Some adoptees feel that because they had no say in the adoption that so deeply altered their lives, their paramountcy remains forever. We believe that once the adoptee becomes an adult, his/her rights should be balanced equally with the rights of the adult birth family. Many birth parents say that, although they signed relinquishment documents under pressure, there was no alternative available. They did not give up their children voluntarily and many of them suffer lifelong effects from this relinquishment. They too need equal rights to access information, to know the names of their lost children and to find peace of mind.

Current legislation in the Child and Family Services Act, Part VII and related Acts, alters the adopted person’s original birth registration to insert amended adoptive names. This is called legal fiction. An amended birth certificate for an adopted person incorrectly states that the adoptee was born to the adopting parents.

Figures show the ADR is a very costly service. Government agencies should not be in the search and detective business, a service better handled by the private sector or the client him/herself.

England restored the unqualified right to the original birth registration to adult adoptees in 1975. Victoria (Australia) did likewise in 1984.

New Zealand and New South Wales (Australia) followed and expanded these changes. This led to broad social reforms in adoption and post-adoption services. The results are extremely positive. Many jurisdictions in Canada and the USA are using the successful Down Under changes as a basis for their reforms.

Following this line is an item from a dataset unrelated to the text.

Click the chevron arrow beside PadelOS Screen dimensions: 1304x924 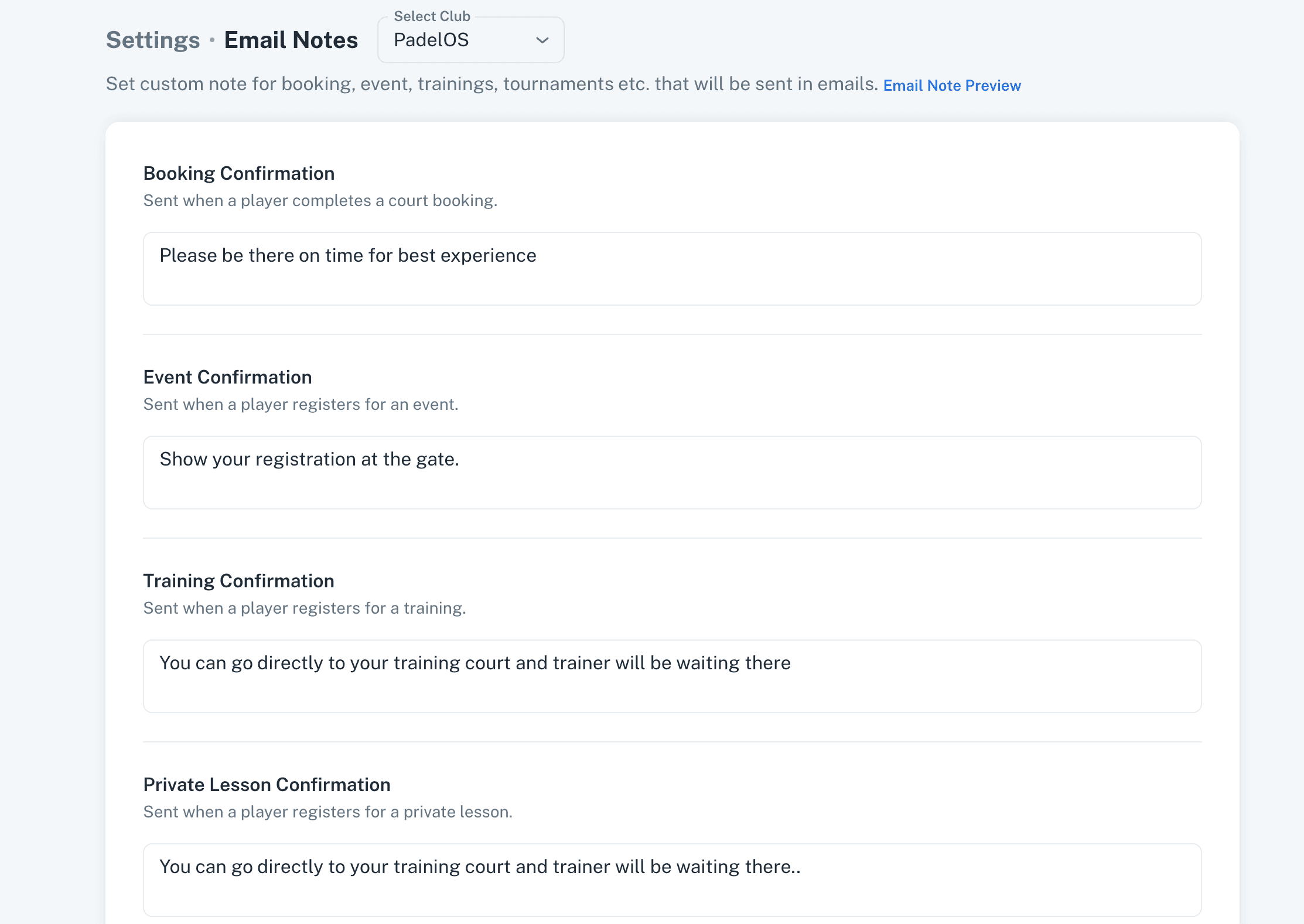click(542, 40)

Two different veto systems were developed. An Information Veto initiated by New Zealand in 1985 allowed a birth parent or adoptee to veto the release of identifying information to the other party for a period of 10 years. Five years later, in 1990, New South Wales developed a time-limited, signed, explanatory No-Contact Notice. The N.S.W. no-contact notice recipient could not be refused his or her birth registration data, but must not contact the other party while the veto remained in effect.

In New Zealand, only 6% of birth parents placed information vetoes. Some veto recipients sidestepped the veto successfully, searched for and found the birth mother. In all such cases, the birth mother was glad to be found and professed to be ‘protecting’ someone else. There were no complaints. Ten years later, when information vetoes had expired, virtually none were renewed.

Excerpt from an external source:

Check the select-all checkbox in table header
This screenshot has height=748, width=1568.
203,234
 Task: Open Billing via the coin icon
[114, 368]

New South Wales’ more client-sensitive no contact notice system produced almost total public compliance. When an explanation was provided by the person requesting no contact, the recipient was willing to comply.

A birth mother’s presumed “right” to privacy should not nullify the adopted person’s right to important and fundamental birth information when that information is common to both. The “best interests of a child,” (CFSA, Sec. 136) are greater than those of a birth parent for anonymity.

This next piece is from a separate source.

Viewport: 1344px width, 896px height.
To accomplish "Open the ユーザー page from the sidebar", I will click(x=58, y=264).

The matter is often said to be complex. The complexity arises not per se from adoption but from the difficulties created by secrecy. The conflict of rights in adoption arises to a large degree from imposed secrecy, the denial of equal human rights and the attempt to reconcile the effects of secrecy with the truth. This conflict can sometimes be more imaginary than real.

There is courage and dignity in the decision to undertake a search. It is never simply a matter of idle curiosity as others may think, Nor is it an act of disloyalty to adoptive parents. It is the right to know the truth about yourself and your roots.